(Collected data entries)
···

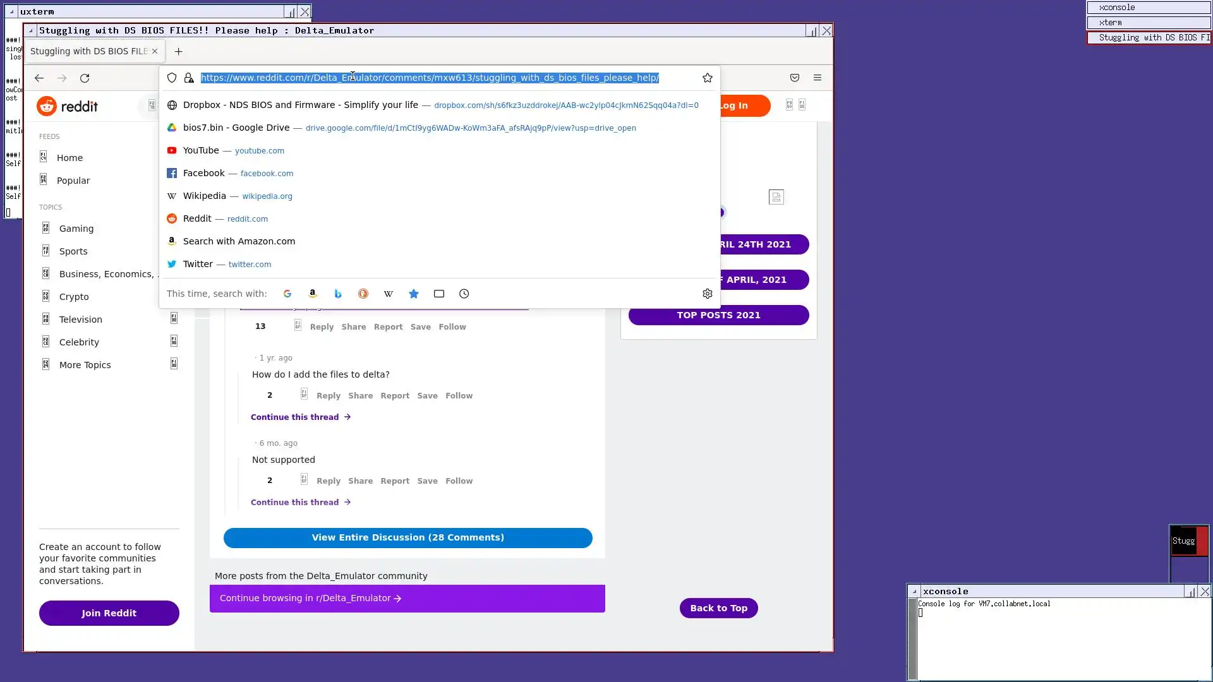Click the site lock icon
Viewport: 1213px width, 682px height.
pyautogui.click(x=189, y=78)
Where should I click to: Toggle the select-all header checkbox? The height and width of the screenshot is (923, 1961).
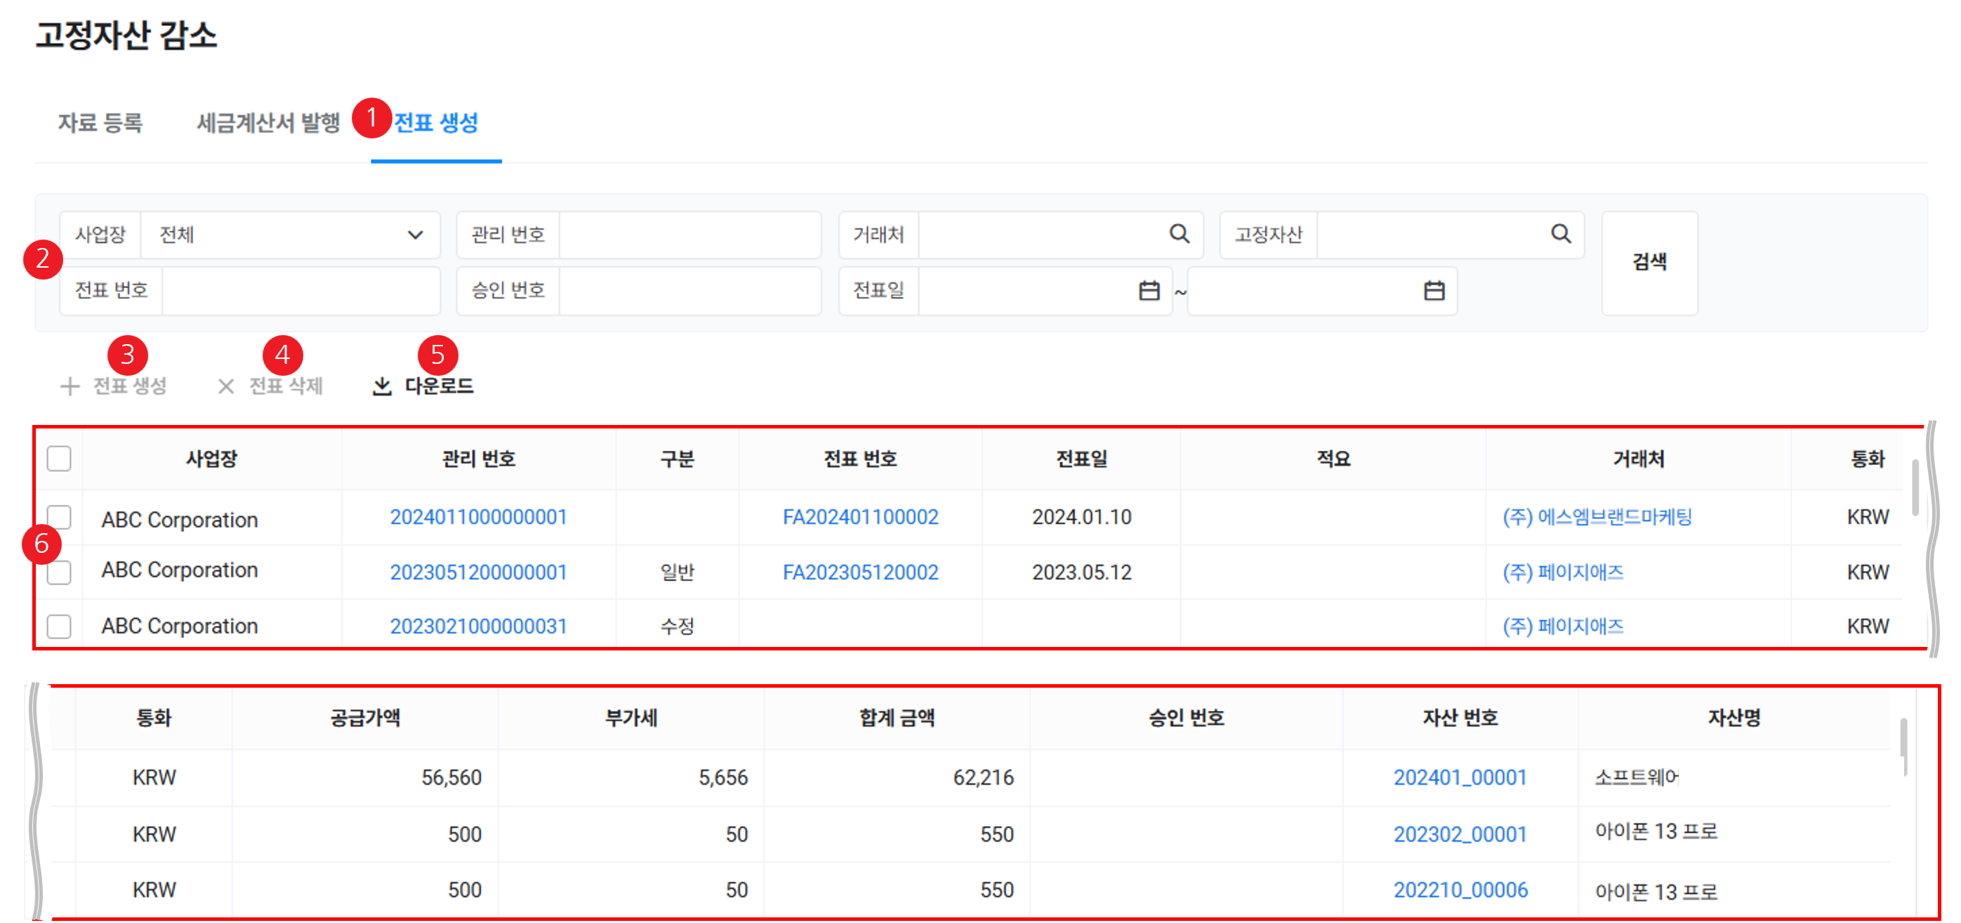[59, 458]
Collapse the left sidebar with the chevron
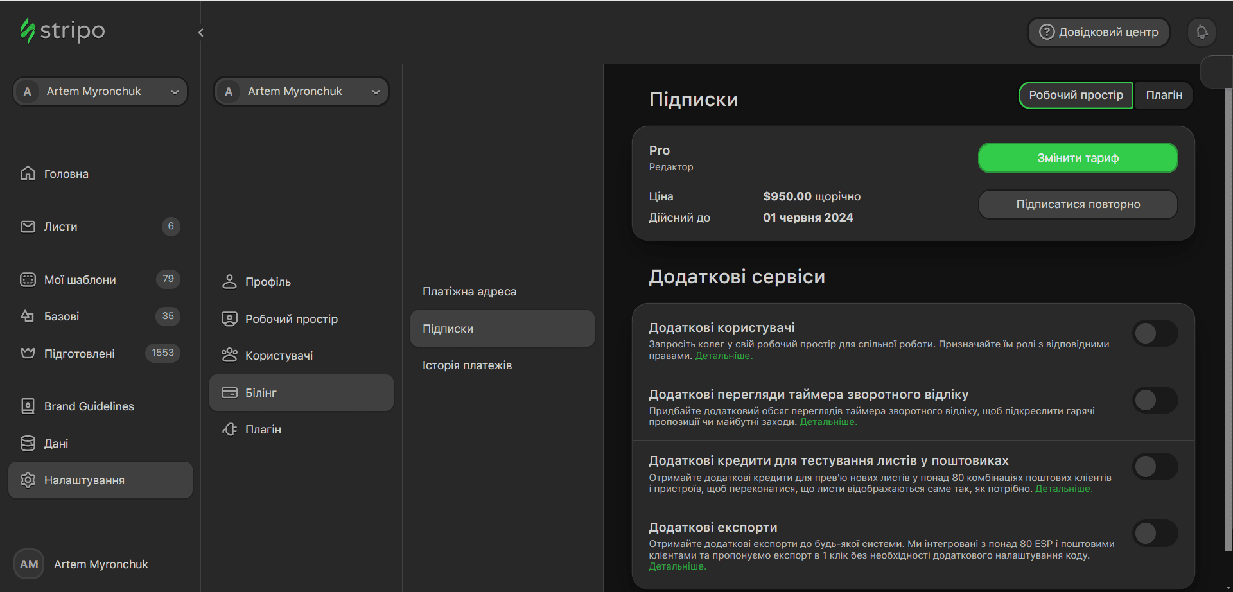The width and height of the screenshot is (1233, 592). [x=200, y=31]
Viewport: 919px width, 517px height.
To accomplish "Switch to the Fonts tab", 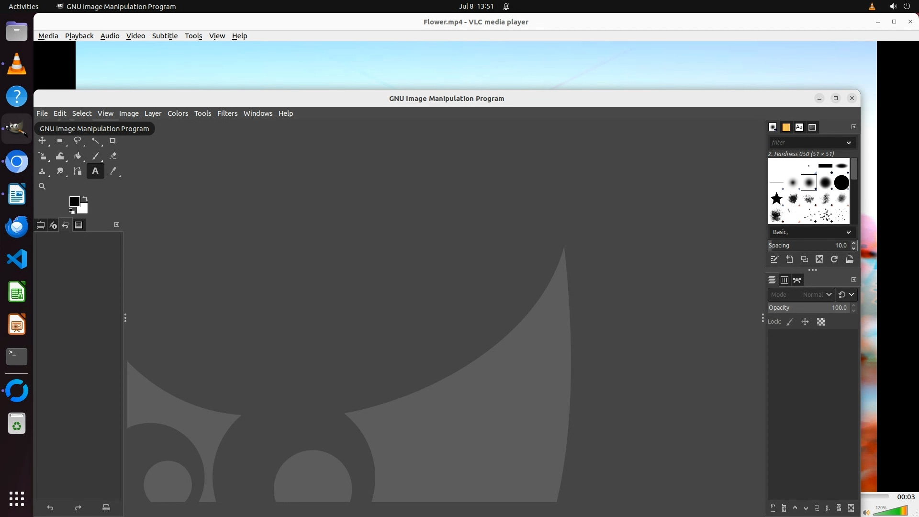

···

**Task statement**
Your task is to print exactly the lines from the one containing "Collapse the left sidebar with the chevron" through the final line of the records above, with no pictures and nothing more.

**Answer space**
Collapse the left sidebar with the chevron
The width and height of the screenshot is (1233, 592). [x=200, y=31]
Viewport: 919px width, 517px height.
To accomplish "Switch to the Fonts tab", 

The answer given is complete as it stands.